I decided to redesign it with one constraint: no new features, no content changes. Just fix what was already there.
The original site's problem
It wasn't one thing. It was a pattern.
Information hierarchy was unclear. Components weren't unified — buttons behaved differently in different contexts, interactive states were missing or inconsistent. The booking form was dense enough to make users second-guess whether they were filling it out correctly. The layout didn't adapt well to mobile.
The result: an interface that looked unfinished. And an interface that looks unfinished reads as untrustworthy.
For a car rental, trust is most of the decision. The visual system was quietly working against it.
Three users, one frustration
The site serves tourists looking for a simple mobile booking experience, business travelers who want speed, and locals comparing prices before committing. All three were let down by the same things: a form that was hard to scan, cards with inconsistent information, no clear visual hierarchy.
What united their needs was simple: transparent pricing, fast filtering, a direct path to booking without unnecessary steps.

Structure before styling
I started with wireframes, not visuals. The homepage used a Z-pattern to guide attention from the headline through the search form to vehicle cards. The booking form followed an F-pattern — how eyes naturally move through input-heavy layouts.
Getting hierarchy right first meant the visual system had something solid to sit on.
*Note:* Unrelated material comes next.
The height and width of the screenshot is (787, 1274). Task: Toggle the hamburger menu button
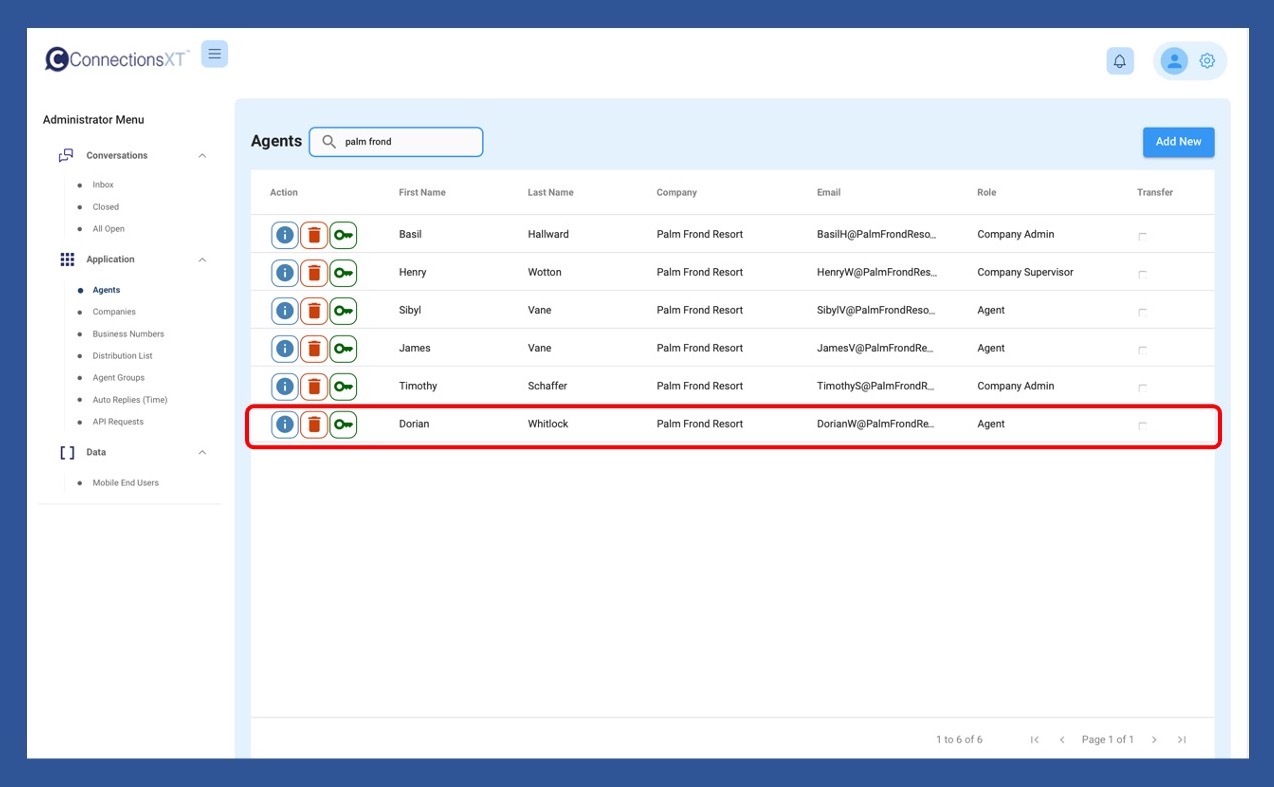point(214,54)

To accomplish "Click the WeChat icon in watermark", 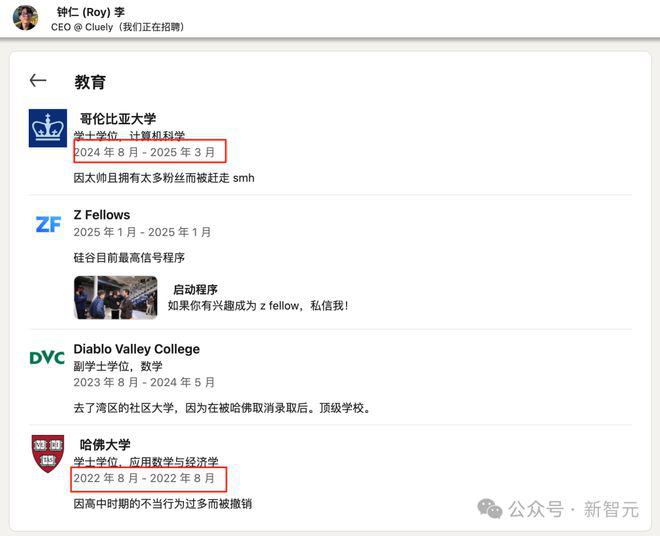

Not the other way around.
Component system
I rebuilt the interface around a proper visual system:
12-column grid for desktop, 4-column for mobile
Spacing and radius tokens applied consistently
Accessible contrast and clear type scale
Modular components: buttons, chips, input groups, car cards — all with defined states
The goal wasn't just visual consistency. It was a system that could scale without breaking when someone adds a new vehicle category or a promotional banner.
The form
The booking form was the highest-friction element on the original site. I grouped related fields, aligned inputs properly, and kept the CTA visible at all times — on both desktop and mobile.
The toggle for "drop off at a different location" got explicit visual logic. On mobile, every interaction is thumb-reachable. Nothing relies on hover.
Car cards
Each card shows exactly what a user needs to decide: vehicle type, fuel, transmission, seat count, daily price. Nothing else. Popular vehicles are marked visually. On desktop, secondary actions appear on hover to keep the card clean. On mobile, they're always visible.
Same layout, same spacing, same information hierarchy across every category. When the pattern doesn't change, users stop having to think about where to look.

What I learned
This project confirmed something I keep relearning: structure shapes perception more than style does.
I didn't redesign the brand, add features, or change the copy. I cleaned the layout logic, made the form scannable, and built components that behave consistently — and the interface started to feel trustworthy.
What I'd do differently:
Two days is enough to make things more coherent. It's not enough to know whether that coherence actually helps anyone complete a booking faster. I'd want to test the form flow specifically — where people hesitate, whether the toggle logic is obvious, whether the card density is right or just feels right to me.
The car cards are also underbuilt for real-world complexity. I designed for clarity, which left no room for promos, availability signals, or loyalty markers. Those are real product needs that would stress-test the layout in ways solo work with no brief can't simulate.
For a self-initiated project with no data and no user feedback, it did what it needed to: made me think carefully about how much value lives in structure alone — and how fast that thinking hits its limit without real users to push against.